* [Source]:
>> Begin

The 1968 German Grand Prix was a Formula One motor race held at the Nürburgring on 4 August 1968. It was race 8 of 12 in both the 1968 World Championship of Drivers and the 1968 International Cup for Formula One Manufacturers. The race was held in extremely wet and foggy conditions, and British driver Jackie Stewart, racing with a broken wrist, won the race by a margin of four minutes in what is widely considered to be one of the greatest victories in the history of Formula One.

The race is also notable for Dan Gurney's choice of a full face helmet, making him the first driver to do so in Grand Prix racing.

Report

Background 
After Jo Siffert had surprisingly won the previous race at Brands Hatch, the paddock arrived at the Nürburgring almost unchanged. Equally unchanged was the weather: with rain over the entire weekend, this was to be the fifth wet race in a row. BMW entered a Lola-built Formula Two car driven by Hubert Hahne in order to evaluate their competitiveness in Formula One.

>> End

* [Dataset]:
>> Begin

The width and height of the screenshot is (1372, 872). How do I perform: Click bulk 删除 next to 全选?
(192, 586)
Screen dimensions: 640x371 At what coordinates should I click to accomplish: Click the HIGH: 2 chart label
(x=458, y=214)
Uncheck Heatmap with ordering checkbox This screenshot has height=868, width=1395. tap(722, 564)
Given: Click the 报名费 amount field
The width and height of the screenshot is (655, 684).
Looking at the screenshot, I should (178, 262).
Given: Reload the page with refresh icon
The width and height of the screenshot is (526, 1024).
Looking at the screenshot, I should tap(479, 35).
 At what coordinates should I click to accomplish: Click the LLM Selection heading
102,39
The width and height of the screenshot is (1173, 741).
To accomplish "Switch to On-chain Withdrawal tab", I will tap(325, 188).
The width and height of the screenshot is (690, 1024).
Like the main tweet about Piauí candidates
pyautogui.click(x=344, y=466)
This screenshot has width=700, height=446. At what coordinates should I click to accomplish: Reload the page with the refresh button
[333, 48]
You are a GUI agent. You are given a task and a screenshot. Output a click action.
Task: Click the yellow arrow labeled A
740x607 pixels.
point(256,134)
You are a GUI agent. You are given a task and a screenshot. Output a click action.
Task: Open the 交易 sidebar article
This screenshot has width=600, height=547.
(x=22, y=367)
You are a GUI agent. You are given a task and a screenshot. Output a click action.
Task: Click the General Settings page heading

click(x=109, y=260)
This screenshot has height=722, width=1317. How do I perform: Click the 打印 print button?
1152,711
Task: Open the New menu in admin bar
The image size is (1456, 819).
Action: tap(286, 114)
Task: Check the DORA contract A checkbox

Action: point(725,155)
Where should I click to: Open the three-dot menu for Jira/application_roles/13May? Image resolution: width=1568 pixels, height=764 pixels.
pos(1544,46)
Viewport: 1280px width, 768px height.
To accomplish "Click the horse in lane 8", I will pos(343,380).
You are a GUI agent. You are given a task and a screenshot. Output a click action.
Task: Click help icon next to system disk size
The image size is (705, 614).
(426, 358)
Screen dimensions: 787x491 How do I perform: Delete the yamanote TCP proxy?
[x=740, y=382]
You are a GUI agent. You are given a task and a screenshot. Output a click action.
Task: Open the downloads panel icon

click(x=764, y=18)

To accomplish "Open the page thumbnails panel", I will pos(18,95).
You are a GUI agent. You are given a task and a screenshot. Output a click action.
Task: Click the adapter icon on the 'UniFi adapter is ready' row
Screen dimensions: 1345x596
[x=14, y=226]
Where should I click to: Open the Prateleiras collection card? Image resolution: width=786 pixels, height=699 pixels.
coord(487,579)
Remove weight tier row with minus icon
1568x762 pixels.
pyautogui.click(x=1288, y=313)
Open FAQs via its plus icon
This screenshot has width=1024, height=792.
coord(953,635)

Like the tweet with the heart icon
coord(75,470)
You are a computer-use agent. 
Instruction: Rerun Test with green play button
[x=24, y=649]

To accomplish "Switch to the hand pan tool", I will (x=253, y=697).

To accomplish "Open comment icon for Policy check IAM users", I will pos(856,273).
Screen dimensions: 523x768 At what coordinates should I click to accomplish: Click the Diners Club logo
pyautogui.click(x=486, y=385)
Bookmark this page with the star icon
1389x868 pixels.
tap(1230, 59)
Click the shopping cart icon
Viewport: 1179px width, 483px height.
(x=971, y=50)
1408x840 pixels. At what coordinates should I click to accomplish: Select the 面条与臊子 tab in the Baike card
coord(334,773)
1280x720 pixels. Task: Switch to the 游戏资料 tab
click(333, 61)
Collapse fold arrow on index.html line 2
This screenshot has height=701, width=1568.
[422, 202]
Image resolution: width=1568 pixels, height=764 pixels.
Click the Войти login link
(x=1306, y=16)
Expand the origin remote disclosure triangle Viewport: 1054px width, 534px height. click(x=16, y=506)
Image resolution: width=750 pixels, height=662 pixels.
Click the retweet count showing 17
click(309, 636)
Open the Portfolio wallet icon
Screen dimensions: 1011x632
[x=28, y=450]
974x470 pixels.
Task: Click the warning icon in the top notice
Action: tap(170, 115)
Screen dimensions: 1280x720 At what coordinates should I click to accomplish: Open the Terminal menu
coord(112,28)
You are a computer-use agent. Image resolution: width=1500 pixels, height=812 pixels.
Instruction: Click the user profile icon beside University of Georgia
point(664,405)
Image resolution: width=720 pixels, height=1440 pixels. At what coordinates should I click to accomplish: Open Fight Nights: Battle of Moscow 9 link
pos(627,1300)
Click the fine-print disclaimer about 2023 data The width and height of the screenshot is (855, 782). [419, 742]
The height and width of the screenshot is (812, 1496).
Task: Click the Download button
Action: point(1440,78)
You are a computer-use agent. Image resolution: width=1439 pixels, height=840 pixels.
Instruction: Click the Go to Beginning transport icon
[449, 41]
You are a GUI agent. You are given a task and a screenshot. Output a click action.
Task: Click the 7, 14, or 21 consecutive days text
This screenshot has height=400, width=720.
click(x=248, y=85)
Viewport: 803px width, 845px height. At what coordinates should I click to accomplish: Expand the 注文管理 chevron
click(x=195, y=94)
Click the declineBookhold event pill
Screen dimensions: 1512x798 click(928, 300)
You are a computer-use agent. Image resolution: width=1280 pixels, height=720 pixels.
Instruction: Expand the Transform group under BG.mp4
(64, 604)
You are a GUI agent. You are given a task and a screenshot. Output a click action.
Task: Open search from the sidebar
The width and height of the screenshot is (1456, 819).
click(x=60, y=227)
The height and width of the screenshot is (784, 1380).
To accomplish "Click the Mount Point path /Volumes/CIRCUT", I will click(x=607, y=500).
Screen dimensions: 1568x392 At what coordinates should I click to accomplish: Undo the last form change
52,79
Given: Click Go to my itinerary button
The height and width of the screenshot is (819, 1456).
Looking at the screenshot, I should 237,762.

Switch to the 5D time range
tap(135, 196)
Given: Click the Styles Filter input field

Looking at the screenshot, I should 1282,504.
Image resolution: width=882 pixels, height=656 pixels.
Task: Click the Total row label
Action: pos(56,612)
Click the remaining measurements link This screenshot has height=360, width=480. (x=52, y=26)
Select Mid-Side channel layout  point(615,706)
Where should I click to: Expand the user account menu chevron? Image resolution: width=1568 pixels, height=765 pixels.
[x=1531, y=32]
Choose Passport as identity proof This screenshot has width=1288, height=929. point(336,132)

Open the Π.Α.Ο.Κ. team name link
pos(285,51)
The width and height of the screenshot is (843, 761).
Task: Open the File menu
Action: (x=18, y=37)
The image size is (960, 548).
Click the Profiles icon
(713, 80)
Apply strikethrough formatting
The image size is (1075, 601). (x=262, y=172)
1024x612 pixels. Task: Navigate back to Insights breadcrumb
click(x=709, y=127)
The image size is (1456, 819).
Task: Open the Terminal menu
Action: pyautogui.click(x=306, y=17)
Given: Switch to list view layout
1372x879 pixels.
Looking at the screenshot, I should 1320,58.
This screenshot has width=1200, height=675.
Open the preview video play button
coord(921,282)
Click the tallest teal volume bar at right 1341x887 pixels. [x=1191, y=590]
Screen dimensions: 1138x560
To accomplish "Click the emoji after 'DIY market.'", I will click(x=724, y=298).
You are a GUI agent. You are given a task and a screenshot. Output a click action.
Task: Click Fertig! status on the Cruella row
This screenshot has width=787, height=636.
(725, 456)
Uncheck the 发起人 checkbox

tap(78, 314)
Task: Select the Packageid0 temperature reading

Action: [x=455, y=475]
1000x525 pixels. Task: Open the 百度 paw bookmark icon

>> End

Please answer these questions from the text on the 1968 German Grand Prix:
1. On what date was the race held?
2. Which driver was the first in Grand Prix racing to choose a full face helmet?
3. Who drove the Lola-built Formula Two car that BMW entered?
The listing comes from a different source than the text on the 1968 German Grand Prix.

* [Task solution]:
1. 4 August 1968
2. Dan Gurney
3. Hubert Hahne